Säuren und Basen würden sich im Blut des menschliche Körpers bei einem pH von 6,1 absolut die Wage halten, was aber mit dem Leben nicht zu vereinbaren wäre. Mit dem Blut pH von 7,4 s. o. ist der Mensch also nicht nur "schwach basisch", sondern sogar stark basisch. Wenn wir 20 mal mehr Basen als Säuren in unserem Körper haben, spricht das deutlich für die Gefahr, die uns von Seiten der Säuren droht.

"Wohin mit dem Müll" - dies ist ein ernstes Problem, nicht nur unserer Zeit, sondern auch für unseren Körper. Er hat eine ähnliche Lösung für das Problem gefunden, indem er die verschiedenen anfallenden Säuren und Stoffwechselendprodukte, meist als Stoffwechslschlacken bezeichnet, in das Bindegewebe abschiebt. Von dort können sie erst wieder mobilisiert werden, wenn genügend Basen zur Pufferung zur Verfügung stehen.

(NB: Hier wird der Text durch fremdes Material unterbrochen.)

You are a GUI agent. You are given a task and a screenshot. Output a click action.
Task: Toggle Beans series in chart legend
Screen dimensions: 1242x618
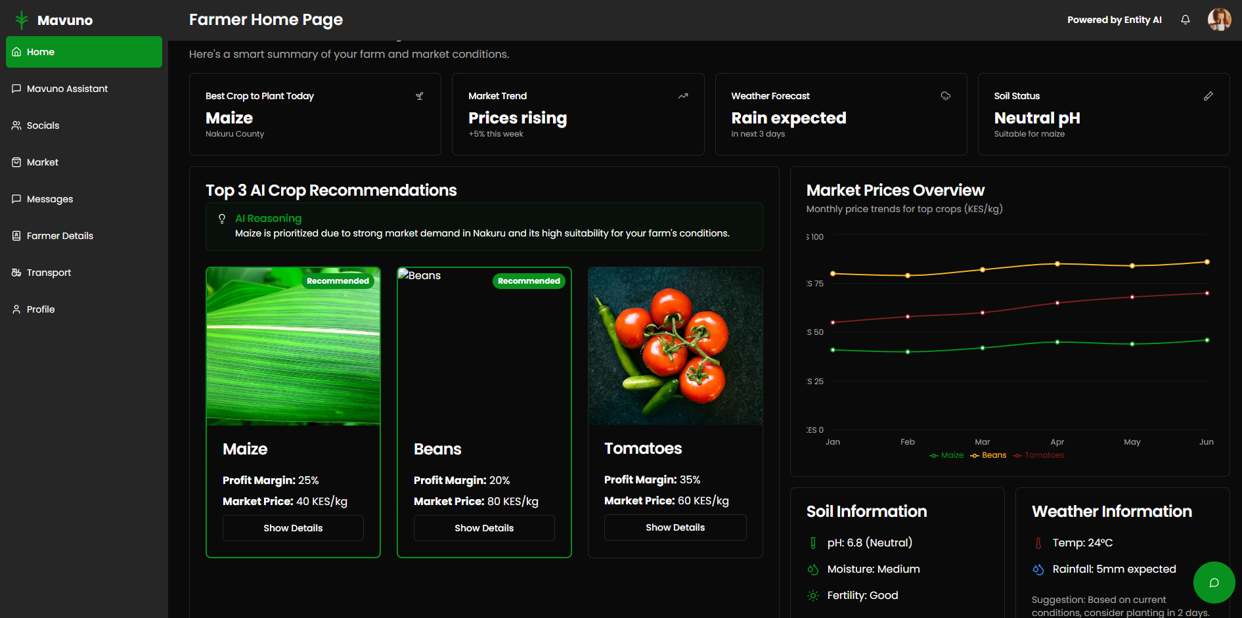988,455

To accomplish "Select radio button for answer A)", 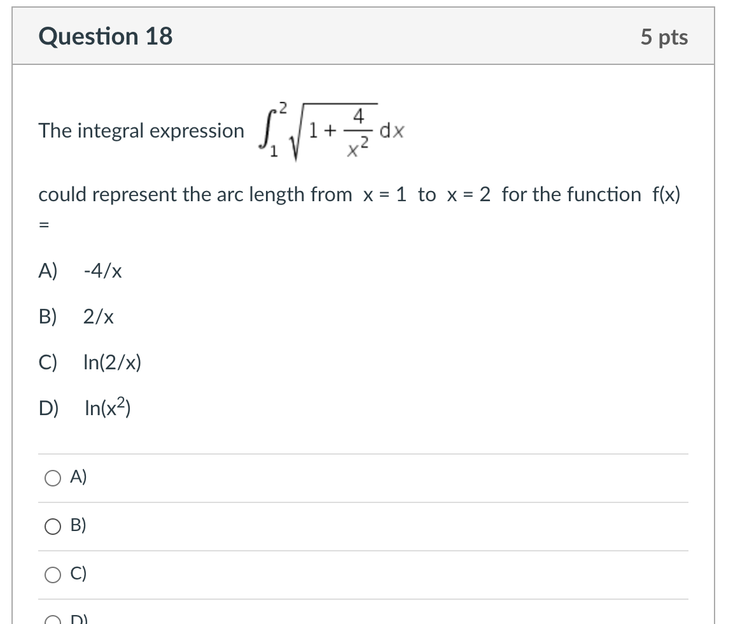I will pos(52,478).
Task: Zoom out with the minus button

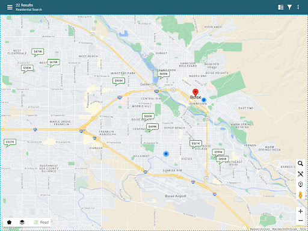Action: [300, 221]
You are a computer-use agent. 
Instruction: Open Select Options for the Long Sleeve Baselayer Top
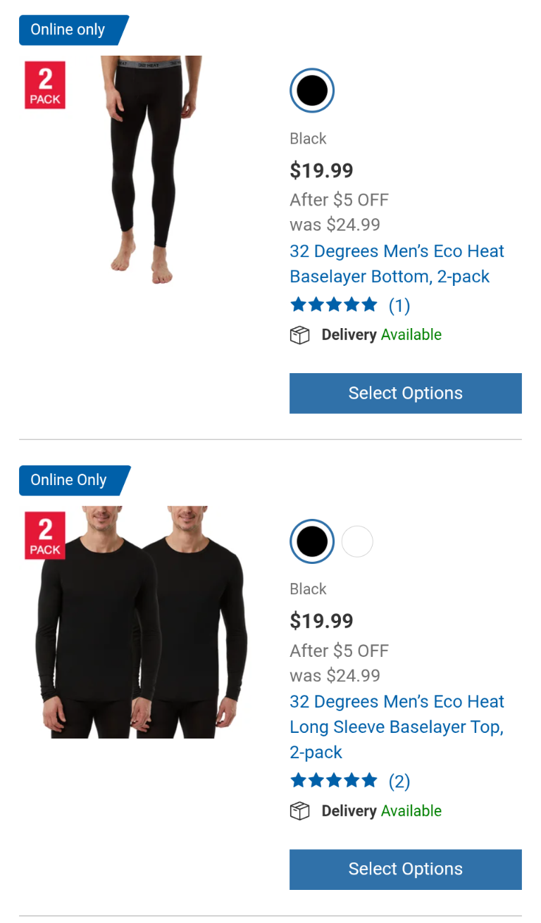coord(406,869)
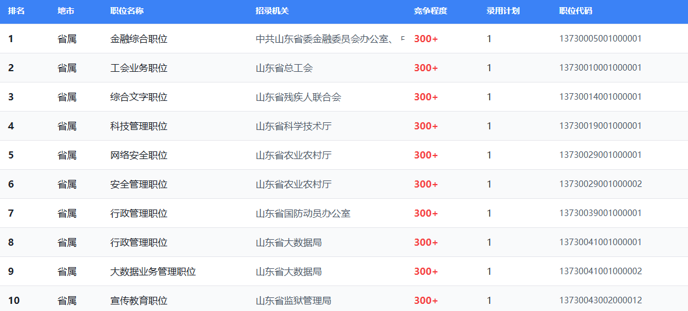Image resolution: width=688 pixels, height=311 pixels.
Task: Click the 山东省监狱管理局 agency name
Action: pos(294,301)

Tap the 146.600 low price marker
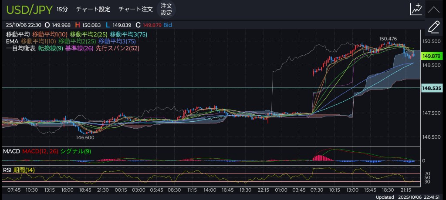point(85,137)
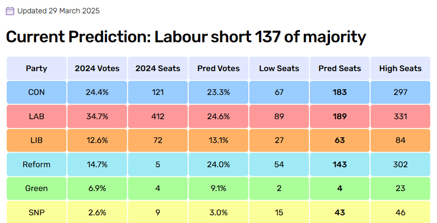Select the Low Seats column header
Viewport: 437px width, 223px height.
[x=279, y=69]
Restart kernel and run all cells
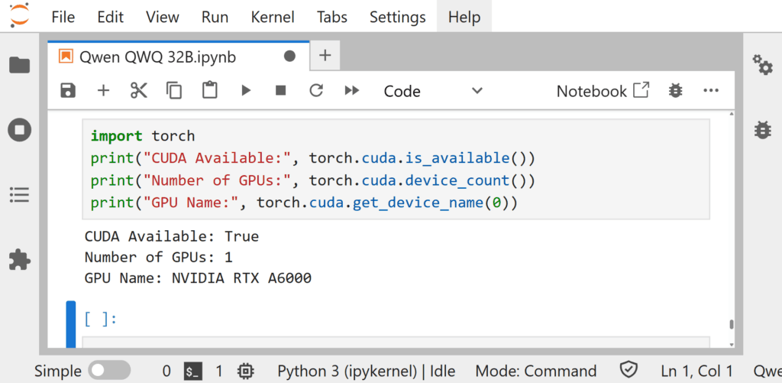Image resolution: width=782 pixels, height=383 pixels. click(351, 91)
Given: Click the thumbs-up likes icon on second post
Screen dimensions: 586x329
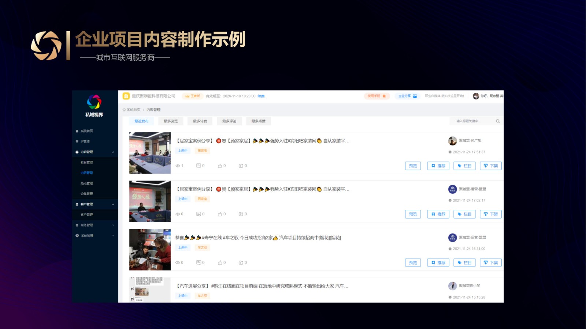Looking at the screenshot, I should point(220,214).
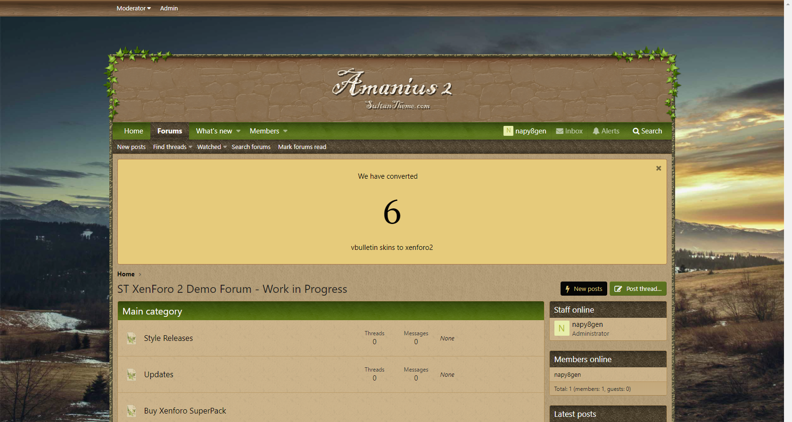
Task: Open the Mark forums read link
Action: (x=302, y=147)
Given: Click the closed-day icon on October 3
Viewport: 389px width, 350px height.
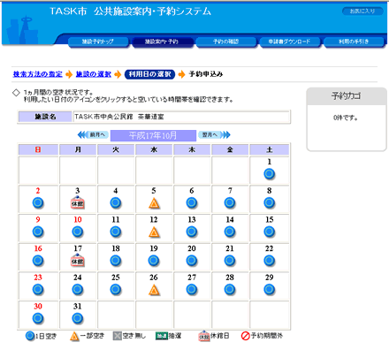Looking at the screenshot, I should (78, 202).
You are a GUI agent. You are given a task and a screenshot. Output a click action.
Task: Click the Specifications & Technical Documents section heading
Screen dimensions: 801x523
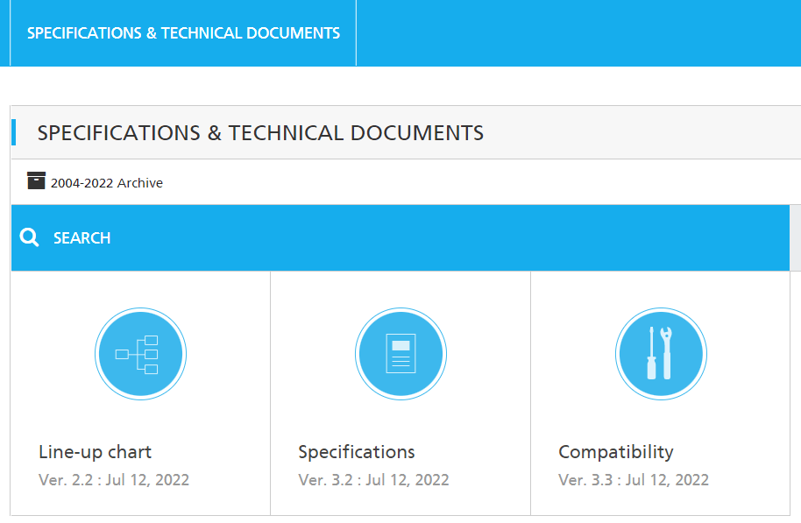pyautogui.click(x=260, y=133)
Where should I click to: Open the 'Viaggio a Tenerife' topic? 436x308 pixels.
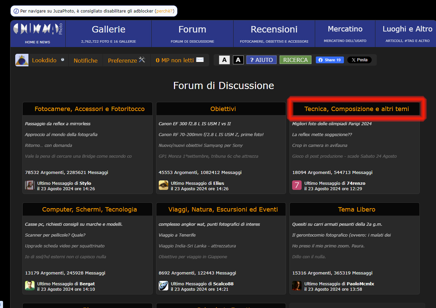click(177, 235)
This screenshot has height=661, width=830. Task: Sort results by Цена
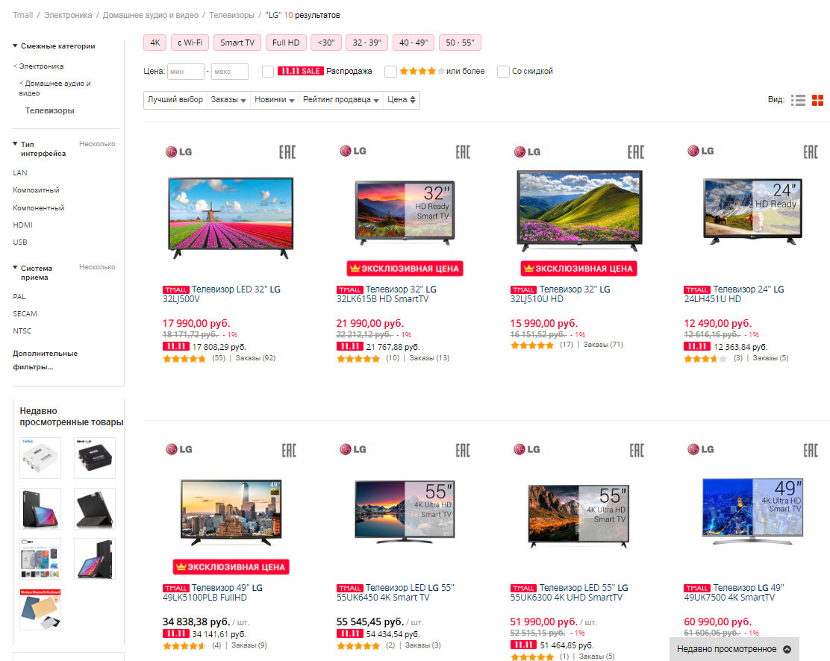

Das Blut wirkt als Puffer und Transportmedium. Die Hauptpuffer sind dabei das Hämoglobin (Blutfarbstoff) und die Bicarbonate. Da es die Aufgabe der Selbstregulation des Körpers ist, sein Blut möglichst rein zuhalten - es stehen ihm dabei 5 Regulationsmechanismen (Blut, Lunge, Niere, Darm, Haut) zur Verfügung, deren Pufferkapazität aber nicht immer ausreicht, so dass Säuren ins Gewebe abgeschoben werden müssen.

Die Gewebsübersäuerung ist ein Begriff, der Ihnen sicher schon des öfteren begegnet ist, er bedarf dennoch einer kurzen Erläuterung. Wir differenzieren in der Naturheilkunde gern zwischen Blut- und Gewebeübersäuerung. Die Grenze ist hier aber nicht korrekt gezogen; auch das Blut enthält Gewebe, nämlich die Blutkörperchen, und auch das Gewebe enthält Flüssigkeiten. Die korrekte Grenze, die eine Unterscheidung sinnvoll macht, ist die Zellmembran. Es muß also richtig unterschieden werden zwischen Intra (innerhalb) und Extra (außerhalb) der Zellen.

Eine intrazelluläre Übersäuerung ist das Schlimmste, was uns passieren kann. Die Säuren, die sich innerhalb der Zelle versteckt halten, entgehen nicht nur der Meßsonde des Arztes, sie werden auch von der Niere nicht erkannt und damit nicht ausgeschieden. Tausende von Enzymfunktionen sind jedoch stark vom pH-Wert abhängig, und können dementsprechend nicht mehr effektiv ablaufen. Der Stoffwechsel ist gestört, was einer weiteren Übersäuerung vorschub leistet. Die Zellen verfallen regelrecht in eine Säurestarre, was sich besonders bei den roten Blutkörperchen bemerkbar macht, da dieser Umstand die Fließfähigkeit des Blutes massiv verschlechtert.

Das ist der Grund, warum pH-Messungen im Urin keinen Sinn machen, denn die Niere kann die Säure nicht als solche erkennen und damit auch nicht ausscheiden. Mit einem von Dr. Hans-Heinrich Jörgensen entwickelten Titrationsverfahren dagegen kann die intrazelluläre Pufferkapazität ermittelt werden.
Dazu werden 10 ml Venenblut entnommen und mit einem Gerinnungshemmer versetzt. Einerseits wird nun mittels Titration des Vollblutes (Serum mit Blutkörperchen) mit Salzsäure auf einen pH 6,1 genau ermittelt wieviel Säure gepuffert werden kann. Andererseits wird die gleiche Prozedur mit dem Blutserum (ohne Blutkörperchen) wiederholt. Die Differenz der beiden gefundenen Werte gibt uns die intrazelluläre Pufferkapazität an.

Daraufhin kann gezielt nach "Säurequellen" gesucht und mit einer angemessenen Basentherapie medikamentös reguliert werden. Der beste Weg ist fraglos eine Ernährung, bei der basische Pflanzen ein Übergewicht gegenüber säuerndem Eiweiß und Fleisch aufweisen.